The Three-Body Problem is an upcoming science fiction television series based on the novel of the same name by Liu Cixin. The series is set to premiere on Netflix.

Premise
Chinese physicist and nanomaterial researcher Wang Miao gets entangled in a vast conspiracy after state intelligence asks him to infiltrate a group known as The Frontiers of Science, which has been associated with a string of suicides among its members. Ye Wenjie is an astrophysicist, who saw her father brutally murdered during the Chinese Cultural Revolution more than forty years before the main story.

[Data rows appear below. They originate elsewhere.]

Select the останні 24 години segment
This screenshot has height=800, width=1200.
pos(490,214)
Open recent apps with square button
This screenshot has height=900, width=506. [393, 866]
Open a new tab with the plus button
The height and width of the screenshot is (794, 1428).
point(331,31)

After her father's murder, she was taken to a labor camp in Daxing'anling Prefecture but later conscripted because of her scientific background and sent to a secret radar base in a remote region of China. Ye's daughter was one of the suicides Wang must investigate, and they become friends as she recounts her secret work in the base to him. At the same time, Wang progresses through a mysterious VR game called Three Body, which takes place on an alien world with highly irregular weather and day/night cycles. The game follows the attempts of an alien race to build a functional calendar while their society is periodically destroyed by pattern-less waves of extreme heat and extreme cold. The object of the game is for the player to use the scientific method to help the creatures understand the nature of their world.

Cast
 Saamer Usmani
 Jess Hong as Young Ye Wenjie 
 Jovan Adepo
 Sea Shimooka
 Tsai Chin as Ye Wenjie
 Benedict Wong as Shi Qiang
 John Bradley
 Eiza González
 Alex Sharp
 Liam Cunningham
 Marlo Kelly
 Jonathan Pryce  
 Rosalind Chao  
 Ben Schnetzer  
 Eve Ridley

Production
It was announced in September 2020 that David Benioff and D.B. Weiss were developing a television adaptation of the novel at Netflix, with Alexander Woo co-writing alongside them.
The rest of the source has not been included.